Shown here is the Kragenspiegeln (Collar Insignia) of an LSK/LV officer. It is similar to the World War II Luftwaffe style collar tabs worn by officers except here it is a single pair of silver wings surrounded by a wreath against a blue background significant of the Air Force/Air Defense Forces. It also retains the blue piping of the LSK/LV.

Shown here is a close up of the shoulderboard insignia for an Oberstleutnant (Lieutenant Colonel) in the Luftstreitkräfte / Luftverteidigung with the silver officer braiding and two gold pips of a senior officer against the blue backing of the LSK/LV.

The Luftstreitkräfte / Luftverteidigung blue waffenfarbe piping around the sleeves of the service tunic.

Displayed here is the gray dress shirt issued to regular soldiers in the armed forces for wearing underneath the uniform tunic along with the dark grey NVA tie and the stone grey trousers worn by the Luftstreitkräfte / Luftverteidigung  complete with the blue piping running down the length of the pant leg. On certain occasions the jacket could be removed and this variant of the uniform worn. All shirts in the East German government had loops on the shoulder for mounting rank shoulderboards when not wearing the jacket. In summer and warm climates, the tie could be removed and the shirt collar worn open.

The stone grey service trousers worn by NVA and Grenztruppen personnel, this distinguishing mark of  Luftstreitkräfte / Luftverteidigung trousers being the blue waffenfarbe stripe running along the length of the pant leg as seen here.

Here's a shot of the interior tag of the pants displaying them as a size M-48. The M standing for Of Average Height and the 48 being equivalent to 33-36 in American waist equivalents.

Displayed here are the Luftstreitkräfte Flugzeug & Hubschrauberführer (Airplace & Helicopter Pilot) Klassifizierungsabzeichen (Classification Badges) in their three grades for Aviators with an East German fighter plane against a blue background in gold, surrounded by a pair of oak leaves and the East German coat of arms with a hammer and compass at the top and the number of class of the badge and essentially wings protruding from the ends of the central round. It would be worn on the right side of the uniform over the right breast pocket of the tunic.

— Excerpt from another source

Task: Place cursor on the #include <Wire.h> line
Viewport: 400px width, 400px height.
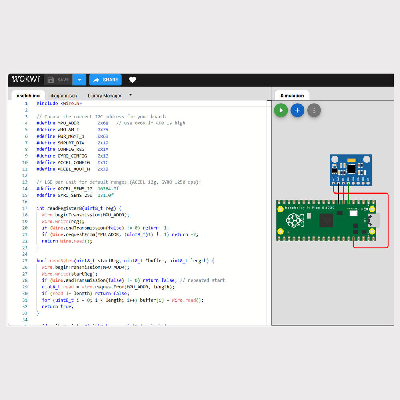Action: click(x=59, y=103)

Mikoyan Gurevich MiG-21 Fishbed in East German Luftstreitkräfte Service

Mikoyan Gurevich MiG-23 Flogger in East German Luftstreitkräfte Service

Mikoyan Gurevich MiG-29 Fulcrum in East German Luftstreitkräfte Service

Mil Mi-24 Hind D in East German Luftstreitkräfte Service

 The GSH-6 was a high altitude helmet worn with aviator pressure suits primarily for operation with fighter interceptors from the MiG-21 Fishbed series onward. GSH-6's in service with the East German Air Force retained their Soviet markings and like almost all equipment of Soviet origin in East Germany they retained their Cyrillic markings.

The GSH-6 has 8 locking lugs. The visor on the GSH-6 series is electrically heated to keep it from fogging.  It snaps down tightly onto a gasket surrounding the faceplate opening.  The locking neck-ring with rubber gasket (two variants - one, a latex very light rubber, and the second, a much more rigid gray rubber for higher altitude flights) is an integral part of the GSH-6 as it couples up with the altitude compensation suit to provide the complete pressure package. The cloth inner helmet has the integrated communications package, (2 headphones & a boom microphone). The headphones are covered with soft lambskin.

The outer helmet does not have integrated communications, but it does have a T-shaped trench on the inside that hooks up with the soft cloth insert inner helmet.  This helmet has a leather encased foam "T" that fits into the grooves on the inside of the helmet shell.